Commanders and leaders
- Captain Beevor: Unknown

Strength
- 80: 200

Casualties and losses
- 12 dead, 5 wounded: 50 dead, unknown wounded

= Battle of Ballymore-Eustace =

Battle during the Irish Rebellion of 1798

The Battle of Ballymore-Eustace was one of the events in the United Irish rebellion of 1798. It took place on 24 May 1798 after the stationing of the 9th Dragoons, and members of the Tyrone, Antrim and Armagh Militias at Ballymore in County Kildare near the Kildare-Wicklow border on 10 May. The town had been recently garrisoned by almost 200 soldiers and militia who had been sent to repress sedition in the area. The troops had been dispersed in billets among the populace as per counter-insurgency practice of "free-quarters" where responsibility for the provisioning and sheltering of militia was foisted onto the populace. During this time a quantity of arms were surrendered and letters of protection issued.

On 23 May 120 soldiers were recalled, leaving a garrison of around 80 men. At around 1 a.m. on 24 May, the rebel force of approx. 200 attacked the town. As in the attacks on Naas and Prosperous, the rebels sought to surprise and overwhelm the garrison by coordinated attacks before it could react and rally against them. The houses containing troops of the 9th Dragoons and the Tyrone Militia were to be attacked simultaneously.

However, the attack on garrison headquarters was miscarried due to lack of coordination and numbers so that the building became a rallying point for the Government troops. Captain Beevor was attacked in his own bedchamber by two rebels. Lieutenant Parkinson and some dragoons came to his aid and both rebels were slain.
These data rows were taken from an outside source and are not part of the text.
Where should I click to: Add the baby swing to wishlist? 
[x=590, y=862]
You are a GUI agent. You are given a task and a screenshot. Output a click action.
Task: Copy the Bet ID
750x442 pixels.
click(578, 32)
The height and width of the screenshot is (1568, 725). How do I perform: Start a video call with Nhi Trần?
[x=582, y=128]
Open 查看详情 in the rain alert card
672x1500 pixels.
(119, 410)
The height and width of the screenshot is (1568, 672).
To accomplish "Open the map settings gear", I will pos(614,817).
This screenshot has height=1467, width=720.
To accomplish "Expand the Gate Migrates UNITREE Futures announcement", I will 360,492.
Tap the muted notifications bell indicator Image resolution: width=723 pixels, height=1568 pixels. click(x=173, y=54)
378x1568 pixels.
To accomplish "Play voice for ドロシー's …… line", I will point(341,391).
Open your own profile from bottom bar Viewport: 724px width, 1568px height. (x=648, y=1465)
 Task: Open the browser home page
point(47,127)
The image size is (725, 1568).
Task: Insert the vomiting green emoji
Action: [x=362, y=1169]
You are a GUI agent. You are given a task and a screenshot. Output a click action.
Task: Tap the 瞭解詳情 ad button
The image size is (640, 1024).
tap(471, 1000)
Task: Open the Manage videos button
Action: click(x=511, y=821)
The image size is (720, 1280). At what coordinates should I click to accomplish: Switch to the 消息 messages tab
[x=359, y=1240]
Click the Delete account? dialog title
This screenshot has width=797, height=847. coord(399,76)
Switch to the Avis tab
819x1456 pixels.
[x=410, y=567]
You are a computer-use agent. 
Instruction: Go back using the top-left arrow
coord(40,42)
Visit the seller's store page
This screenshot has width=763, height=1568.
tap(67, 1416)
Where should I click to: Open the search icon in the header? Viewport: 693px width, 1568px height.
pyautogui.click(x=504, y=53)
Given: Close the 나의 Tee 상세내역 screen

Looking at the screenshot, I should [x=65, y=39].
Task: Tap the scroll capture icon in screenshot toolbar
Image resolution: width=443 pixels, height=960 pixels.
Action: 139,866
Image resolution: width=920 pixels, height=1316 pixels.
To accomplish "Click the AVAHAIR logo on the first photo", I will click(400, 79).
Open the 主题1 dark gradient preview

Other isolated billets were attacked but some units managed to cut themselves free and fight their way through the streets to the headquarters. A number of properties, including the Protestant church, were set on fire.

For two hours, the rebels attacked the strongpoint but without artillery, were unable to take the building and lost many men in the process. The momentum had by now slipped away from the rebels and they drew off their attack leaving behind around 50 dead but at a cost to the garrison of at least 12 dead and 5 wounded.

The battle led directly to the Dunlavin Green massacre , in which fears of a possible rebel attack on the garrison at nearby Dunlavin led to the summary execution of rebel prisoners.